Good one, Woody. All I know is that one of them has a big ass. One of them looks like a big man, and their stepdaddy is the Michael Phelps of two generations ago.

19 03 2009
trish

Feel better now? I know I do. Thnx for venting for all of us…… esp the octomom .. Give it a rest,,, however, I think it would be fun if the octokids all went to jon & kate’s for a playdate!

19 03 2009
The Vinyl Villager

Trish….you can wake me when Kate and Octomom decide to become lesbians and run off to raise all 22 kids together. LOL!

19 03 2009
cuteasasa

Kardashians?

I am so out of touch. I should have stayed non-HDTV ready. I think I’d have been happier that way.

19 03 2009
sunnymom

Holy crap on a cracker you hit the nail on the head!!!!!!!!! Love it

19 03 2009
Mental P Mama

So true.

19 03 2009
Alan

Feel better? Glad YOU wrote this. Now I don’t have too…

19 03 2009
Jason

Our society and our media have warped senses of reality. There are countless truly newsworthy items that go untold each day because of all of this. Which is your point, right?

19 03 2009
The Vinyl Villager

Asa–youre probably right.

Sunny–thanks for droppin by! I use a big rubber mallet it makes it easier to hit those nails.

Mental p–can I get an amen?

Alan–ya know, I kinda do feel better.

Jason–yes, they just draw out every “story” well past the point of tedium.

19 03 2009
Noe Noe Girl

I was gonna say that. Instead I’ll say Amen Brother! We need to stop watching the news. I’m tired of my ass being chapped. Somebody wake me when there is some good news to report!

19 03 2009
Serendipitous Girl

Will you please organize a religion immediately? Because all I can do is bow down and say A. FUCKING. MEN.

19 03 2009
c

Yes. Yes. And yes.

20 03 2009
Josh

omfg. THIS IS AWESOME.

20 03 2009
Jodi

What can I say..? You said it all – and people wonder why I could care less about the digital switch! I quit watching tv by choice – although it stays on for Hunny & the boy 😦
bb
dawtch

20 03 2009
Predo

I was sitting in my boxers, on the front porch, on the couch, reached over to my fridge, grabbed a beer, walked into the trailer to read about you not being interested in Paris?
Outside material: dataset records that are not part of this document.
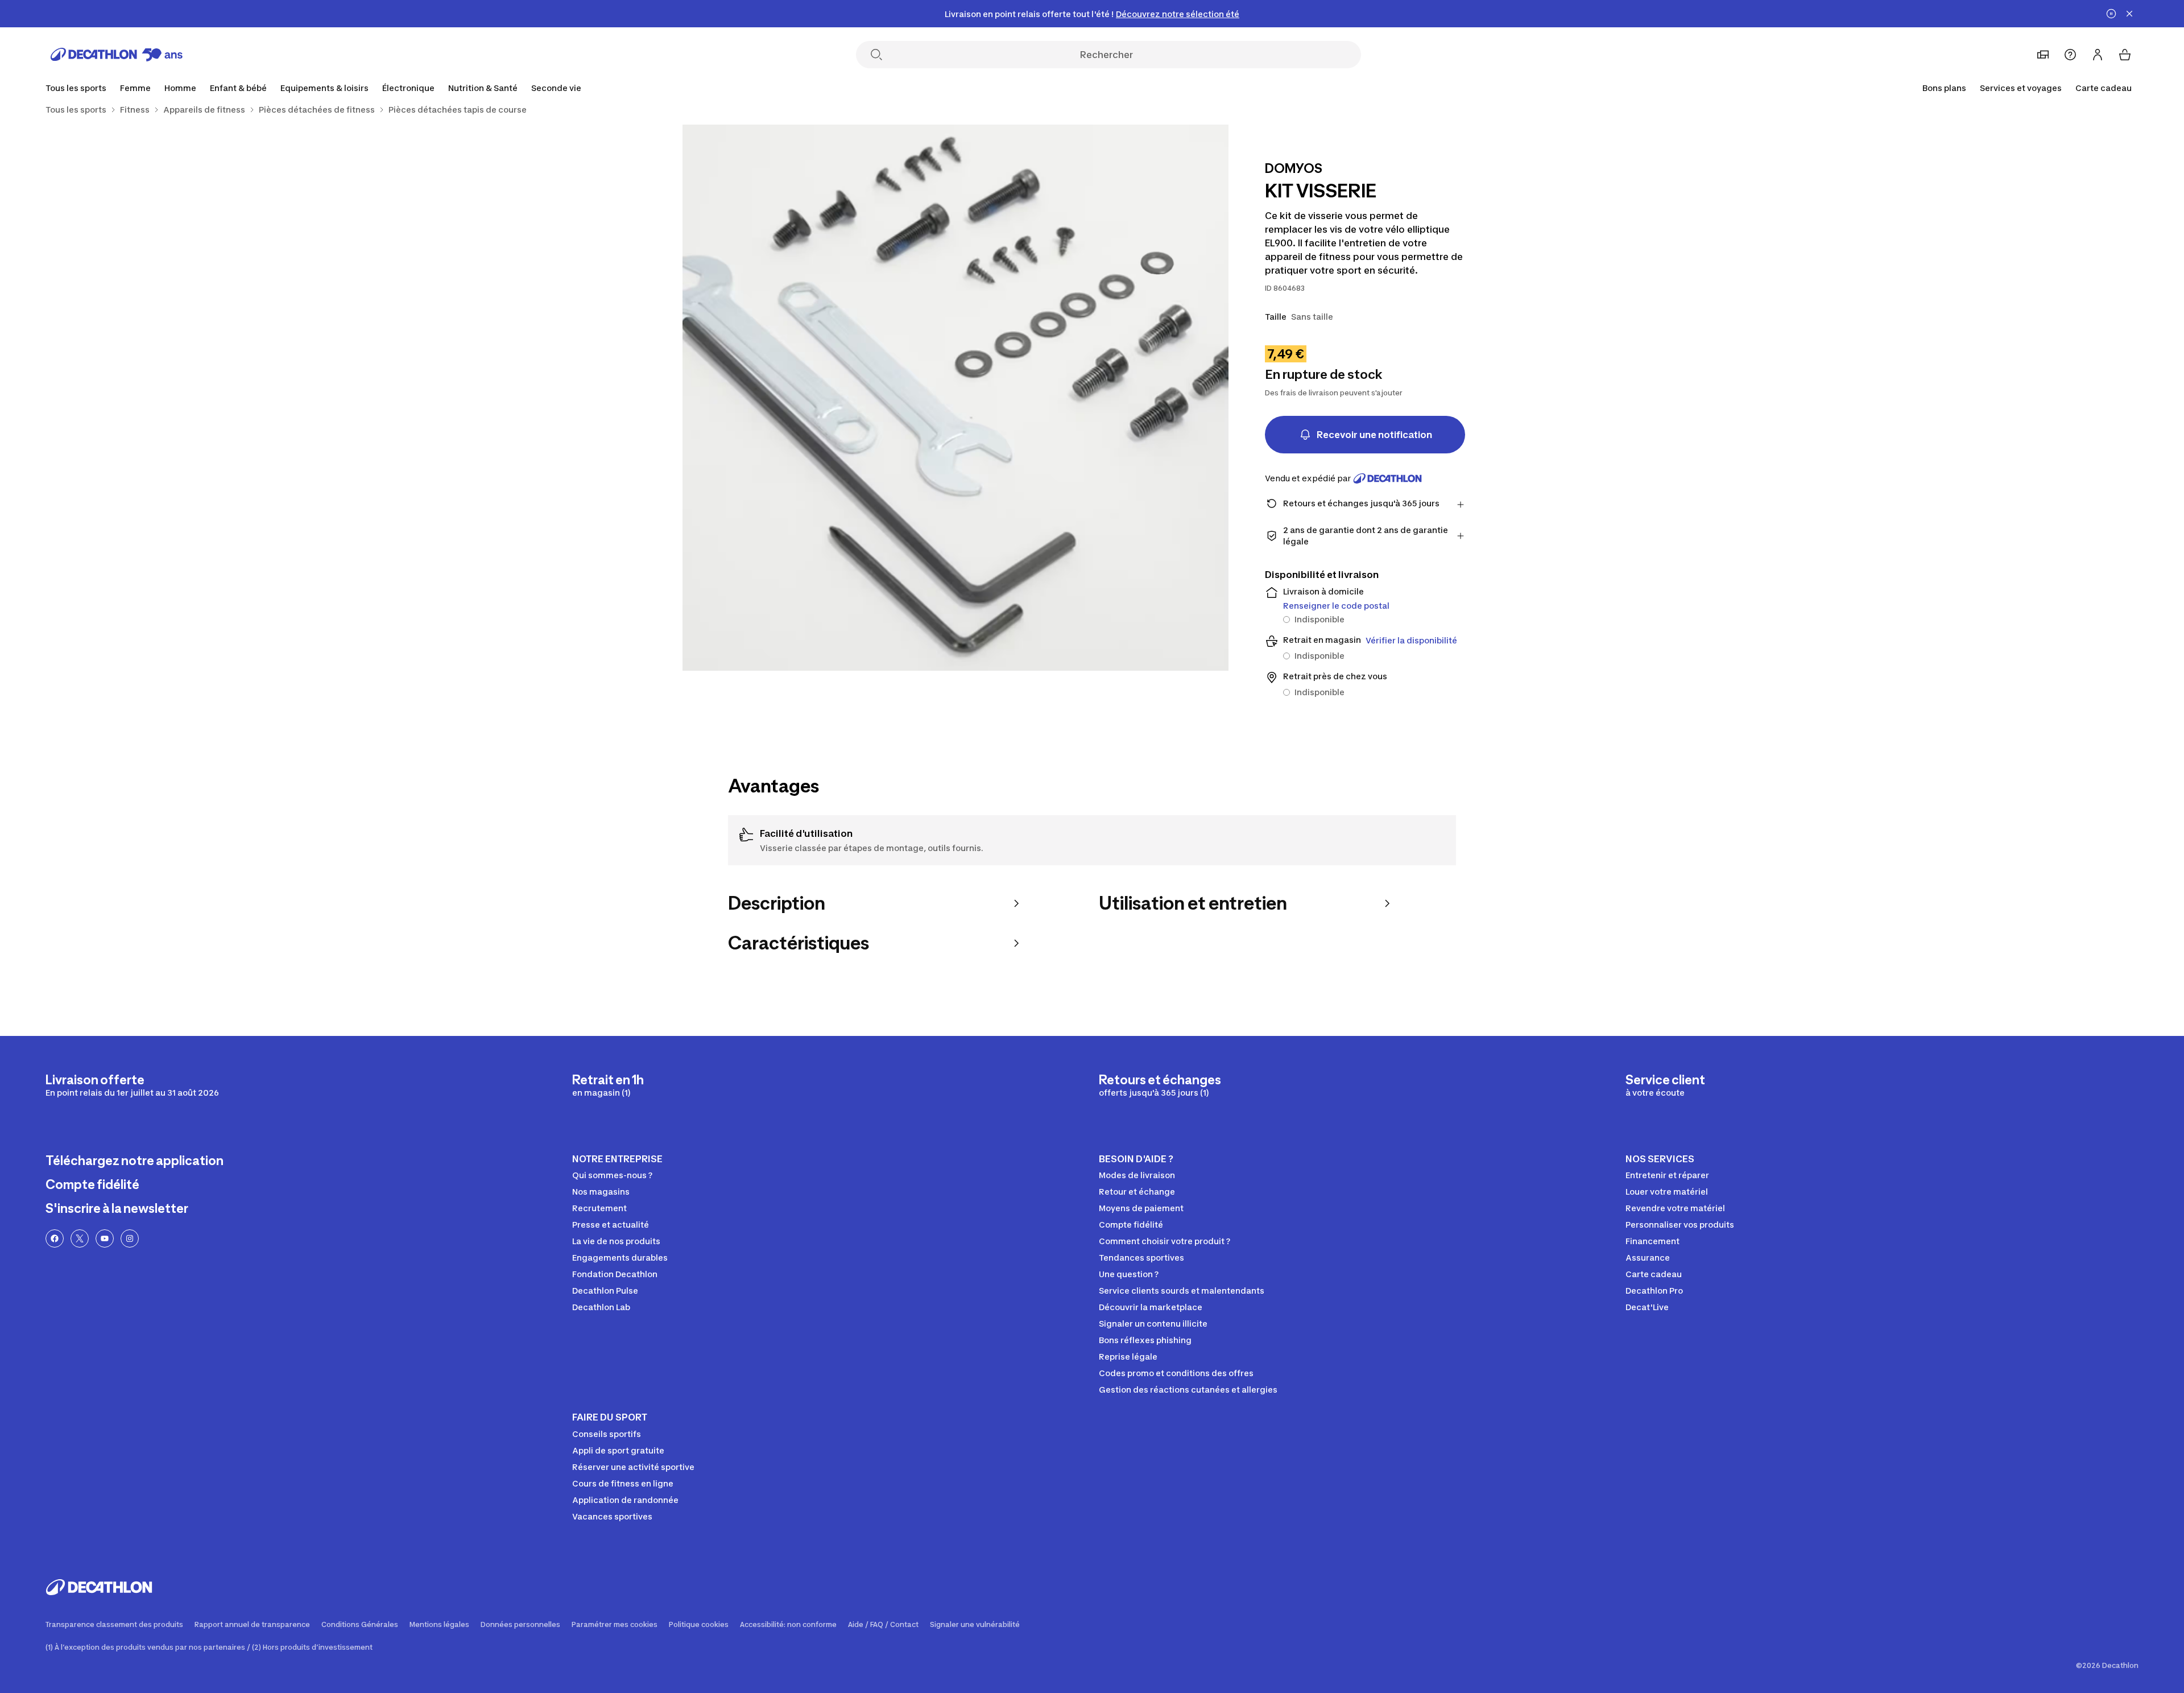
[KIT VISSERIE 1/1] (955, 398)
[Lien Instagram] (130, 1238)
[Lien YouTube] (105, 1238)
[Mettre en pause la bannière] (2111, 14)
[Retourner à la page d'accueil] (117, 54)
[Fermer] (2129, 14)
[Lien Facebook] (55, 1238)
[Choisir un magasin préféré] (2043, 54)
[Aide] (2070, 54)
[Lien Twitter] (80, 1238)
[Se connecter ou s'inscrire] (2097, 54)
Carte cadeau (2103, 88)
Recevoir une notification (1374, 434)
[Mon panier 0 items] (2124, 54)
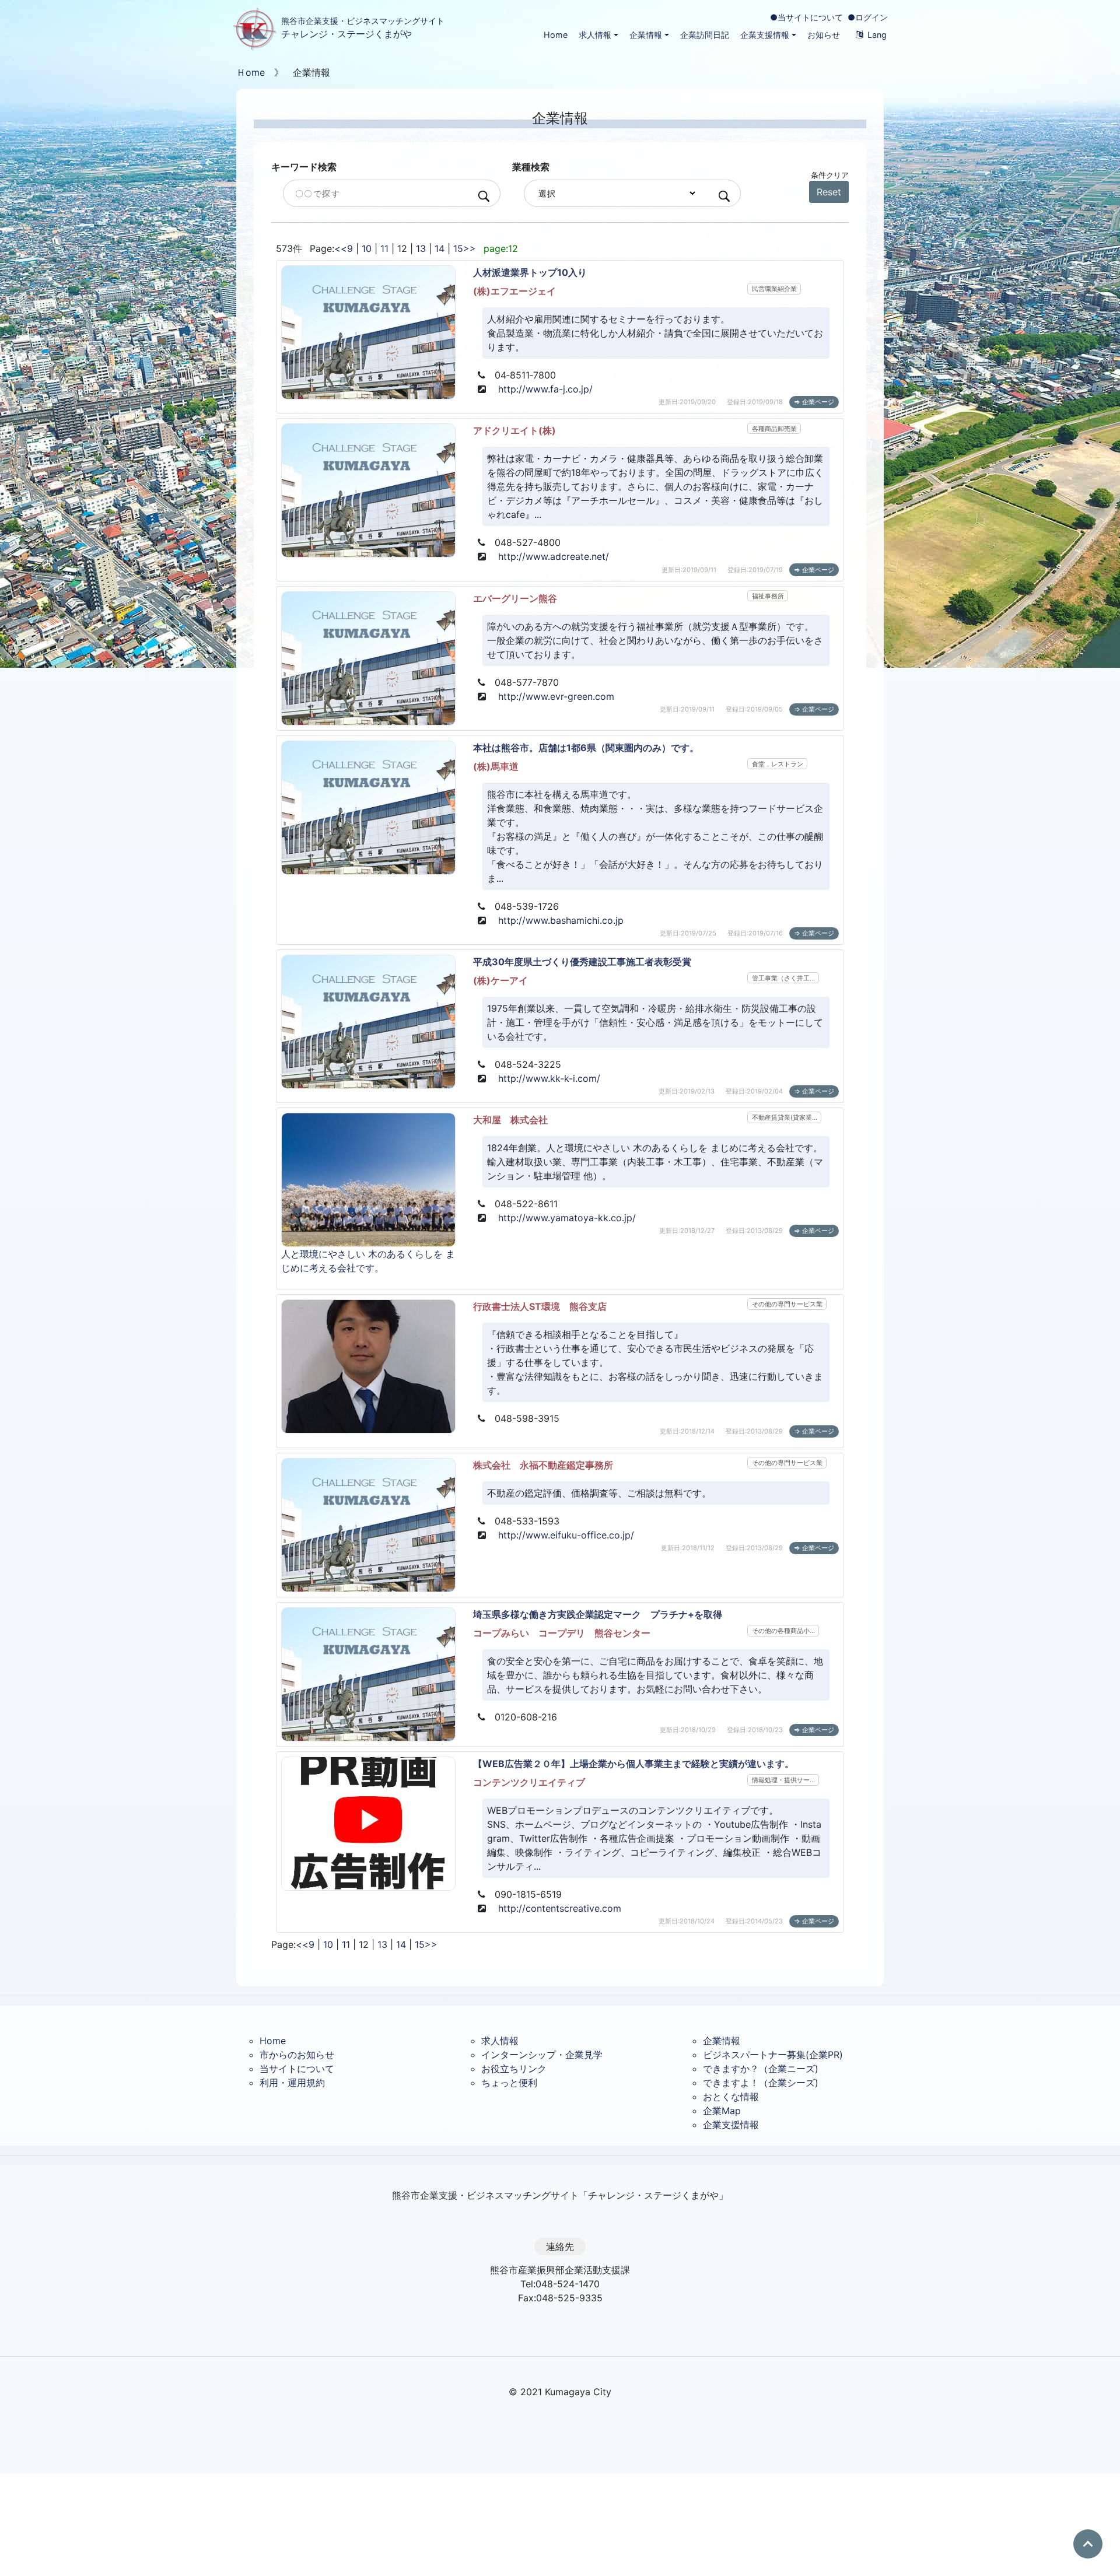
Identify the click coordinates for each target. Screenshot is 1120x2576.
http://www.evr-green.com (556, 696)
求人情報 (500, 2040)
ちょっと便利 (509, 2082)
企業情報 (721, 2040)
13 (421, 248)
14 (439, 248)
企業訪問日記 (704, 35)
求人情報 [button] (595, 35)
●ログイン (868, 17)
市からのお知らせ (297, 2054)
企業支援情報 (731, 2124)
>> (469, 248)
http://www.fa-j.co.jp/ (545, 389)
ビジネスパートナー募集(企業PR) (773, 2054)
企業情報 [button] (645, 35)
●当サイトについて (806, 17)
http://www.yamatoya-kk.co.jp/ (567, 1218)
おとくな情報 (731, 2096)
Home (556, 35)
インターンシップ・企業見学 (542, 2054)
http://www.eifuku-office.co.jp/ (566, 1535)
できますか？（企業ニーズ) (760, 2068)
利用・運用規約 (292, 2082)
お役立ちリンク (514, 2068)
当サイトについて (297, 2068)
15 (458, 248)
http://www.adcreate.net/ (553, 556)
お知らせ (823, 35)
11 (384, 248)
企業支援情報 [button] (764, 35)
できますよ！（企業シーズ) (760, 2082)
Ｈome (250, 72)
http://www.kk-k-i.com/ (549, 1078)
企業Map (722, 2110)
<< (340, 248)
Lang (877, 35)
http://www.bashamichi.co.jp (561, 920)
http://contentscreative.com (559, 1908)
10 (367, 248)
What is AIG? I’m going back to pick my nose and bury my head in the sand!

20 03 2009
MJ

Man, I hear you.
I don’t want to watch the news anymore… no out of fear though… out of boredom. “I think I’ve seen this episode already…”

20 03 2009
The Vinyl Villager

and just now, I click on the CNN main page and what is their top story? “Charles Manson spends most of his time alone!”

Who gives a rats ass???

21 03 2009
Noe Noe Girl

I’m planting a garden this year.. newsworthy?

21 03 2009
The Vinyl Villager

Noe Noe, Im not sure. Is Paris Hilton stopping by to help? Is the government subsidizing it while giving you a million dollar bonus if all the plants die?